▶ Petunjuk Tugas
**1)** Jawab pertanyaan berikut berdasarkan teks tentang Descartes.
(a) Menurut teks, hal apa yang sama sekali tidak dapat diragukan?
(b) Sebagai aktivitas apa cogito dipahami di situ?
(c) Apa yang menentukan kemengadaan seseorang?
**2)** Teruskan teks tentang cogito Descartes mulai dari kalimat terakhirnya.

▶ Teks Halaman

Dalam pengakuannya sendiri, Descartes telah meragukan bahwa dunia ini ada, bahwa barangkali ia tidak sadar dan sedang bermimpi, bahwa apa yang ia ketahui selama ini hanyalah tipuan cerdik setan-setan yang jahat, bahwa dunia indra sebenarnya menipu, dan bahkan matematika tidak selalu membuahkan kepastian.

Pada pokoknya, apa pun yang meragukan betapa pun sedikitnya harus ditampik sebagai kebenaran. Lalu, apa yang tak meragukan sama sekali? Jawabannya adalah “Aku yang sedang meragu”. Itulah kebenaran yang tak akan bisa diragukan, sekalipun oleh tipuan-tipuan setan-setan jahat yang cerdik. Ketika aku meragu, secara implisit, aku sebenarnya tengah berpikir. Maka, Descartes mengatakan cogito ergo sum (aku berpikir, maka aku ada).

Cogito di situ tidak dipahami sebagai aktivitas mendayagunakan akal/pikiran, melainkan aktivitas menyadari sesuatu. Segala pekerjaan disebut dengan cogito, ketika terdapat aktivitas menyadari.

Bisa saja orang berjalan, berlari, menulis, melihat, dan lain sebagainya, tapi tak menyadari itu. Bahkan, orang yang berpikir bisa saja tidak sadar bila aktivitas berpikir dijalankan dalam mimpi. Intinya, kemengadaan/keeksisan seseorang ditentukan oleh intensitas kesadarannya akan sesuatu.

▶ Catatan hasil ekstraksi
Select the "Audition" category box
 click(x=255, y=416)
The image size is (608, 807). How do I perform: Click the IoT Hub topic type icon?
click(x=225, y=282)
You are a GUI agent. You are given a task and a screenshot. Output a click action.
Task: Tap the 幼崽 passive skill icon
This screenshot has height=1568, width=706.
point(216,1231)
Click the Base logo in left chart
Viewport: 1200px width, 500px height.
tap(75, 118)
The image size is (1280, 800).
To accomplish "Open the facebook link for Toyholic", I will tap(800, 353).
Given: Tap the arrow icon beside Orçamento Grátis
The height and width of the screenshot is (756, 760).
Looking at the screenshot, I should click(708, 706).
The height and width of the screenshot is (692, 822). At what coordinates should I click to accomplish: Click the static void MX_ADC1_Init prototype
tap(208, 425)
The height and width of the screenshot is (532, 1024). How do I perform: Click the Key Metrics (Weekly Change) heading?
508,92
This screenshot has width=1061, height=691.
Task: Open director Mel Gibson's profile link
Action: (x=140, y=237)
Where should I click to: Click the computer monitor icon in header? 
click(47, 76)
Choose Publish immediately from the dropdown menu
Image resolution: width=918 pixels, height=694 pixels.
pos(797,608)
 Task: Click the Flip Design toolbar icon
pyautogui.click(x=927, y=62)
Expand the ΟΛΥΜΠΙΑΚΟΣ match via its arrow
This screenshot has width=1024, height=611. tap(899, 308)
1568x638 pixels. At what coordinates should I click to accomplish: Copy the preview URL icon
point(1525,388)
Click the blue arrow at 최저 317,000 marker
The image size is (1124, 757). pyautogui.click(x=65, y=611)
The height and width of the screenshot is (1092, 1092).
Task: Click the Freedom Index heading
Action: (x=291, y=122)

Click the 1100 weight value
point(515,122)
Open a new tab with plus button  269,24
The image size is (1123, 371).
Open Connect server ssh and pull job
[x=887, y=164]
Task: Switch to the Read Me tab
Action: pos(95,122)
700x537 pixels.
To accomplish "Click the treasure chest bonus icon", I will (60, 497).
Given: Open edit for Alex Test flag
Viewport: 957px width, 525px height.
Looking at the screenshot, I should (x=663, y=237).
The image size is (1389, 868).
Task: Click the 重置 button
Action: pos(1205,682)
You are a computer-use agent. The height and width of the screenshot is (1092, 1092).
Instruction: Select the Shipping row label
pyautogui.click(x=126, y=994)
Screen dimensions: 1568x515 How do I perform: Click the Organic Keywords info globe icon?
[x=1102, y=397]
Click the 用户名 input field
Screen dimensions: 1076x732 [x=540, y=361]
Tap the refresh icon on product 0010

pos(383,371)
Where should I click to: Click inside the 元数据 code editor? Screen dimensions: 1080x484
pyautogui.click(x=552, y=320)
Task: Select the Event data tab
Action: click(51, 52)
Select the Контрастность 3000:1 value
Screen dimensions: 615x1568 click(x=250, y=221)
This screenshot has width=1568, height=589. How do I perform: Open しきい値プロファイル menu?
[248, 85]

▶ Jawaban Tugas
**1)**
(a) "Aku yang sedang meragu".
(b) Cogito dipahami sebagai aktivitas menyadari sesuatu, bukan aktivitas mendayagunakan akal/pikiran.
(c) Kemengadaan seseorang ditentukan oleh intensitas kesadarannya akan sesuatu.

**2)**
Cogito ergo sum bukanlah sebentuk inferensi dalam silogisme. Sebab, ketika menyimpulkan “aku berpikir, maka aku ada”, kita harus membuat premis mayor yang bersifat pasti terlebih dahulu yakni, “semua yang berpikir pasti ada”. Kita tak akan tahu bahwa segala sesuatu yang berpikir pasti ada, karena kasus itu hanya didasarkan pada pengalaman sendiri.

Lantas, bila bukan sebentuk inferensi, bagaimana kita memperoleh pengetahuan mengenai keberadaan aku yang berpikir itu? Jawabannya adalah melalui intuisi langsung. Dengan lain kata, diktum cogito ergo sum harus kita sadari sebagai sesuatu yang jelas dengan sendirinya berdasarkan intuisi langsung dari pikiran.

Descartes percaya bahwa pikiran dapat membentuk pengetahuan yang universal. Tanpa adanya pengalaman, pikiran kita dapat menjangkau segala hal dalam realitas ini. Sehingga, Descartes memperlihatkan kebenaran apriori dalam diri subjek untuk memperoleh pengetahuan yang pasti. Dengan demikian, Descartes adalah penganut rasionalisme.

Namun, Descartes tidak mengklaim bahwa segala macam aktivitas berpikir dapat mengantarkan pada pengetahuan yang pasti. Apa yang dimaksud oleh Descartes di sini ialah aktivitas berpikir yang berlandaskan pada persepsi yang jelas dan terpilah-pilah (distinc and clear). Artinya, persepsi itu hadir dan jernih dalam pikiran kita, sekaligus terdapat keterpisahan yang radikal antar berbagai persepsi.

Meski demikian, tetap saja hal itu tidak cukup karena setan-setan jahat bisa saja menipu kita. Untuk itu diperlukan Tuhan sebagai penjamin pengetahuan. Tuhan dalam pikiran Descartes adalah Subjek Maha Sempurna yang tak mungkin menganugerahkan akal budi yang cacat bagi manusia. Karena itu, operasi akal yang benar yakni, persepsi yang jelas dan terpilah-pilah, dapat mengantarkan kita menemukan pengetahuan yang pasti (F. Kennedy Sitorus, 2016: 15-17).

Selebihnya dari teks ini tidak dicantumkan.